Письменное задание
Перескажите в виде краткого списка абзац текста о Пилате, который открывается словами «Фаррар рассказывает, что». Сохраните основные факты.

Исходный текст
Бесспорно, наместники Рима в провинциях не стеснялись обогащаться. Об одном из них даже сложилось присловье: «Он приехал бедным в богатую провинцию и уехал богатым из бедной провинции». Не исключено, что исторический Пилат не отличался от других (или отличался в худшую сторону, как утверждает Б. В. Соколов). Филон Александрийский, характеризуя Пилата, пишет о «взятках, оскорблениях, лихоимстве, бесчинствах, злобе, беспрерывных казнях без суда, ужасной и бессмысленной жестокости»[305].
Но важно, что доступная Булгакову литература, обвинявшая Пилата в жестокости, в презрении к народу Иудеи, в непонимании религии и обычаев этого народа, вопросы мздоимства и хищничества обходит.
«Это был человек высокомерный и жестокий, с презрением относившийся к иудейскому народу. Его прокураторство было ознаменовано многими жестокостями и несправедивостями, до крайности ожесточившими против него весь народ». («Энциклопедический словарь» Брокгауза и Ефрона, статья «Пилат».)
«В Иудее он известен своею надменностью и бесстыдной жестокостью», — пишет Ф. В. Фаррар.
Фаррар рассказывает, что, едва утвердившись в должности, Пилат «дозволил своим воинам принести ночью из Кесарии в Иерусалим серебряных орлов и довел до бешенства иудеев, которые видели в этом языческое осквернение их святыни». После тяжелых и яростных столкновений, сопровождавшихся вызовом войск, все-таки серебряных орлов пришлось вернуть в Кесарию. Потом Пилат в Иерусалиме, во дворце Ирода, в котором он останавливался, «повесил несколько золотых щитов, посвященных Тиверию». Тут уж пошла письменная жалоба к императору от, как выражается Фаррар, «старейшин», и щиты были сняты — на этот раз по приказу императора[306].
Примерно то же рассказывает и Н. К. Маккавейский, только у него, «едва вступив в должность», Пилат «приказал своим солдатам ночью перенести из Кесарии в Иерусалим» не серебряных орлов, а «те небольшие поясные изображения императора, которые были украшением на военных значках его легионов», и посвященные Тиверию щиты названы не золотыми, а позолоченными[307].
А Ренан — несмотря на известную ему и признаваемую им жестокость Пилата — называет прокуратора «хорошим администратором» («Все известные нам деяния Пилата рисуют нам его как хорошего администратора»); в конфликтах Пилата с иудеями явно занимает сторону Пилата; пересказывая же Филона Александрийского: «Они <иудеи> находили его <Пилата> жестоким, надменным, вспыльчивым, обвиняли его в невероятных преступлениях», — как видите, обвинение Пилата в лихоимстве опустил[308].

Предоставленный материал
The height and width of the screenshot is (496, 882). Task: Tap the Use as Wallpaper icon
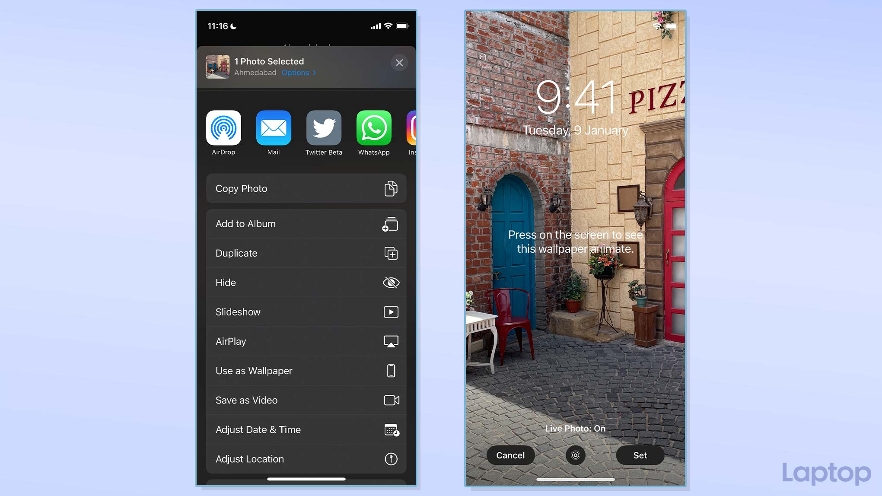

Ответ к заданию
- Вскоре после вступления в должность Пилат позволил воинам ночью перенести серебряных орлов из Кесарии в Иерусалим. Иудеи увидели в этом языческое осквернение святыни и пришли в бешенство.
- После тяжелых столкновений с вызовом войск орлов вернули в Кесарию.
- Затем Пилат повесил в иерусалимском дворце Ирода, где он останавливался, несколько золотых щитов, посвященных Тиверию.
- Старейшины отправили императору письменную жалобу, и щиты сняли по его приказу.